On sperm competition games: incomplete fertilization risk and the equity paradox.

Evolutionary game theory has been used to predict the effect on sperm expenditure of a trade–off between the value of a mating and the cost of its acquisition. In particular, G. A. Parker has predicted that if two males ‘know’ whether they are first or second to mate, but these roles are assigned randomly, then sperm numbers should be the same for both males whether the ‘raffle’ for fertilization is fair or unfair. This prediction relies on the assumption that, in the absence of sperm competition, ejaculates would always contain enough sperm to ensure complete fertilization after mating. The slightest risk of incomplete fertilization, however, is enough to ensure that favoured males expend more than disfavoured males in the presence of sperm competition, unless the competition is perfectly fair. Divergence of expenditures increases with unfairness until unfairness reaches a critical value, beyond which a disfavoured male should no longer compete. The higher the fertilization risk, the lower the critical unfairness. All predictions are independent of the probability of mating first or second.
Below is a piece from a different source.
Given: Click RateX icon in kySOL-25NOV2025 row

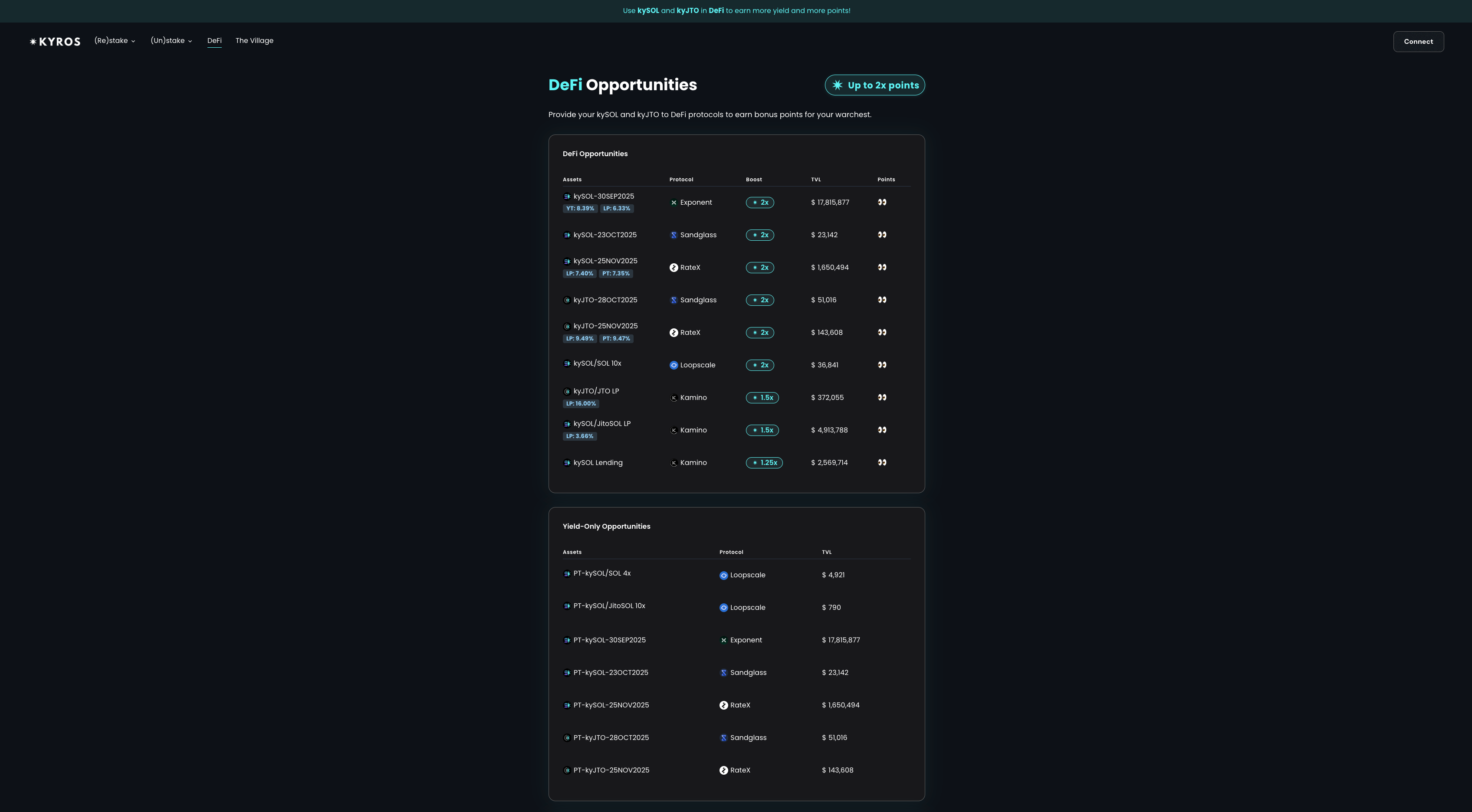Looking at the screenshot, I should pyautogui.click(x=674, y=268).
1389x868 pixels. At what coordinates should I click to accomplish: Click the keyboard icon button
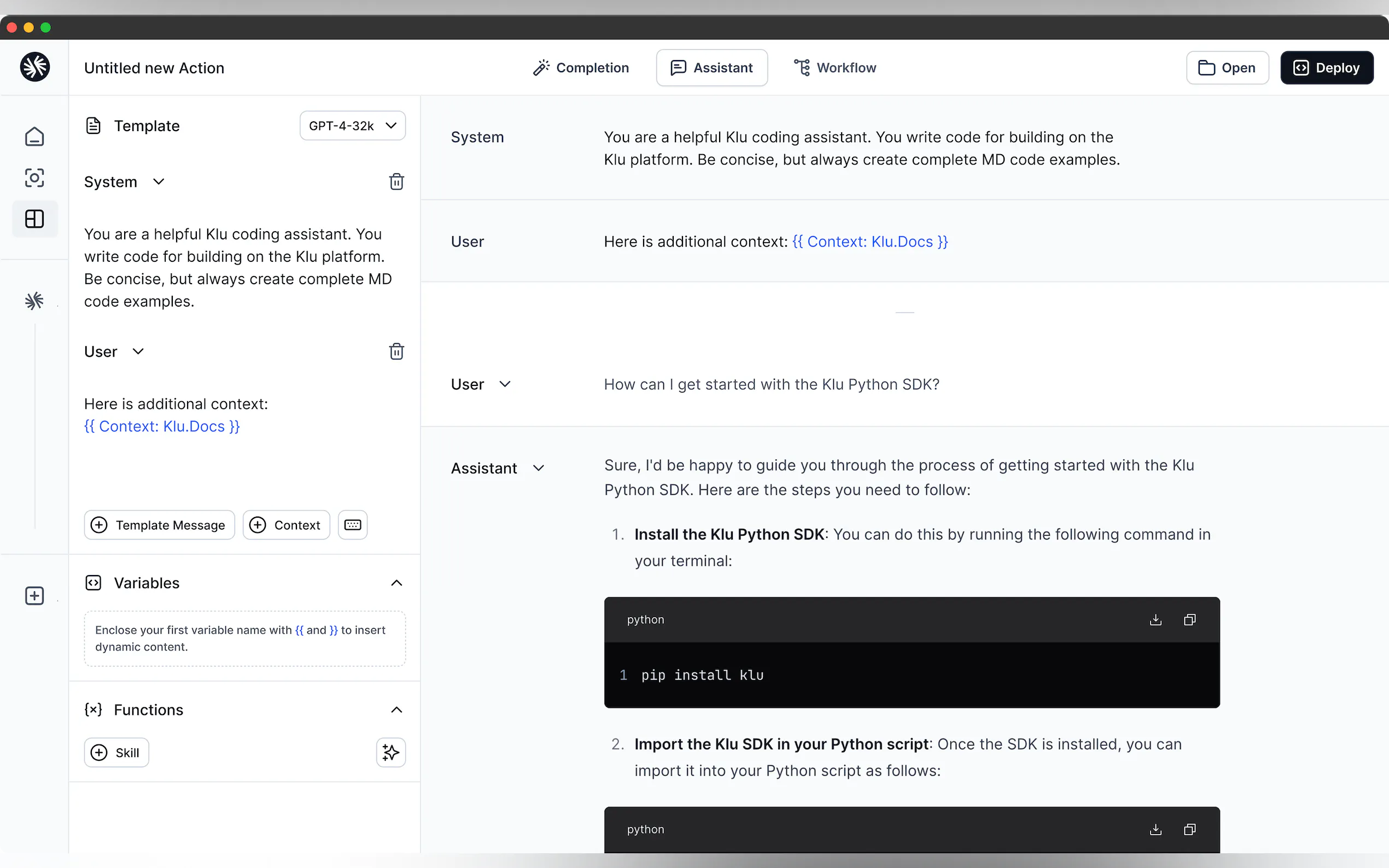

Implications are discussed for the mechanisms that underlie sperm competition.

Landmarks in Territory Partitioning: A Strategically Stable Convention?

A convention is a rule based on arbitrary cues that allows quick resolution of potentially protracted disputes. A familiar example is the Bourgeois strategy, in which the second of two animals to discover a resource yields it to the first, even though it may be stronger than its opponent. Here we develop a game‐theoretic model to show that neighbors with imperfect information about one another’s fighting abilities can be favored to accept a landmark as the designator of a territory boundary, even when the resulting territory is smaller than the one that would have been won through fighting. Thus, the use of landmarks or other mutually obvious solutions can serve as a convention for territory partitioning. For a distribution of fighting ability with low variance and high skew, there is a remarkably high probability that an animal will accept a smaller territory than it would have won through fighting. The analysis provides a possible explanation for the observed use of landmarks as boundary markers by territorial animals in a variety of taxa, including birds, fish, insects, and mammals. The analysis also suggests why territory boundaries are stable, once established, despite changes in characteristics of the residents or the environment.